3. STAYING Organised - Make time and energy work for you?
- emmanueltog
- Sep 1
- 3 min read
"You have a beautiful planner, three apps, and a colour-coded schedule. So why are you still cramming at 2 AM, stress-eating while staring at work you've known about for weeks?
Hot take, maybe time management isn't just about time - it's about emotions too."
🧠Why Planning May Fail
When you're dealing with change and stress, your brain has about 30% less energy for planning and focusing. That's why your perfect system falls apart when life gets busy.
The real problem with procrastination: You avoid tasks that trigger uncomfortable emotions - fear of failure, perfectionism, feeling overwhelmed, or just plain boredom. That essay you keep putting off? Your brain sees it as a threat and finds "safer" things to do instead.
Energy vs. Time Management: Most people plan by time ("I'll work from 3-5 PM") but your energy levels change throughout the day. Research shows you have different types of energy:
High energy: Best for complex, important work that needs deep thinking
Medium energy: Good for routine tasks, emails, organising
Low energy: Perfect for planning, easy wins, and self-care
Why you underestimate everything: Your brain imagines the best-case scenario when planning. You think about the perfect study session, not the reality of distractions, tiredness, and your phone buzzing every five minutes.

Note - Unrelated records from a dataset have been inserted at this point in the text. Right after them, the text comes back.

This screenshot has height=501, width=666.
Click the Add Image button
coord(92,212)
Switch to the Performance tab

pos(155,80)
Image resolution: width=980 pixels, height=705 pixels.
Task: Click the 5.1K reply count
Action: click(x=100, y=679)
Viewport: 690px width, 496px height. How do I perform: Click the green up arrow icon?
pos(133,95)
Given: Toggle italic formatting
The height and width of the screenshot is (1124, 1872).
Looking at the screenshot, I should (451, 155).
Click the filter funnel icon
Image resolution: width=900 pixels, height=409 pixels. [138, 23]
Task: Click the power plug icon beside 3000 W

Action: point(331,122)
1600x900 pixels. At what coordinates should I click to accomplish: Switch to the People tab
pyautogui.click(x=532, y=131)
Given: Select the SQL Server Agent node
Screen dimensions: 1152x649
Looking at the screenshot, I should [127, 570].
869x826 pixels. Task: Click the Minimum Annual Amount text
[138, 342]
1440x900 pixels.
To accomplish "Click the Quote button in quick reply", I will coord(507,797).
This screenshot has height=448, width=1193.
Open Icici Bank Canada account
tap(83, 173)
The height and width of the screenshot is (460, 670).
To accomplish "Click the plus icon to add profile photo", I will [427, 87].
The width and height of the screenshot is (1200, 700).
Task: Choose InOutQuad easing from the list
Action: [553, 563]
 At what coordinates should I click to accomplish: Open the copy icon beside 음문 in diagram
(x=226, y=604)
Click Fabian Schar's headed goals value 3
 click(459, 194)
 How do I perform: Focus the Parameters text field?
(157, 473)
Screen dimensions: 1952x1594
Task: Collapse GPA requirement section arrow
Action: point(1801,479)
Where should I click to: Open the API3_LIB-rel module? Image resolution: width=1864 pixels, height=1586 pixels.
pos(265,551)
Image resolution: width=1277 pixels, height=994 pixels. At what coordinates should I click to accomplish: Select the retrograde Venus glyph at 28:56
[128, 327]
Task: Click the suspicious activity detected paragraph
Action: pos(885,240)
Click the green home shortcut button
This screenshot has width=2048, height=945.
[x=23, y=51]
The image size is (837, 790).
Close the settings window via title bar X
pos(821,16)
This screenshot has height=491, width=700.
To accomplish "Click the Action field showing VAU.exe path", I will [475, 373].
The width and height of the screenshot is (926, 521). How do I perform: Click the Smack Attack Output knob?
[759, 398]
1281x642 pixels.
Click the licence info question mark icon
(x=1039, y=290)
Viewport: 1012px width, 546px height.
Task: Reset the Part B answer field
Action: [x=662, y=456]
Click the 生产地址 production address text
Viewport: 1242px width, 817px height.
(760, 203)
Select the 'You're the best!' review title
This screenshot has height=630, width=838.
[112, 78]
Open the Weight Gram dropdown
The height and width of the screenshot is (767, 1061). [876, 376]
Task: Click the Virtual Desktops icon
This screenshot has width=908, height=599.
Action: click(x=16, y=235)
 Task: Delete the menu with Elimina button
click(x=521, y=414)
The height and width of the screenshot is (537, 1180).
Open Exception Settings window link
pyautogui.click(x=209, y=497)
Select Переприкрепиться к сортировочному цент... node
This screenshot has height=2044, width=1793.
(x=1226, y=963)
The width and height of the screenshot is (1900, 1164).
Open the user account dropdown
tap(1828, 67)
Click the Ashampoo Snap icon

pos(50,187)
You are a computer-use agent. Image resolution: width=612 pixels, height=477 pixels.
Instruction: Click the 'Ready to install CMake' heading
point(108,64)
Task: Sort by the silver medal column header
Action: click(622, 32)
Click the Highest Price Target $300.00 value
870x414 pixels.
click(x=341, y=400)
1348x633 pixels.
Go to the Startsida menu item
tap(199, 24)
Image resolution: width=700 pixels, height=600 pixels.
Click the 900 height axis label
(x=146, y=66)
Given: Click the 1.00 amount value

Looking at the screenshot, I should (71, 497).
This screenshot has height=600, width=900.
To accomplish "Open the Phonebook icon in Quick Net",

❤️ The Emotional Side of Getting Things Done
We've all heard these stories:
Emma: "Time feels like an enemy. Like there's never enough, like everyone else got some manual I didn't get. I watch other students seem so calm while I'm constantly drowning."
Alex: "I'll have a perfect morning, then waste the entire afternoon scrolling TikTok. Then I hate myself for wasting time, which makes me waste more time avoiding the guilt."
Casey: "I can't start anything unless I have at least four hours free. Since I never have four hours free, I never start anything. So I'm always behind and always anxious."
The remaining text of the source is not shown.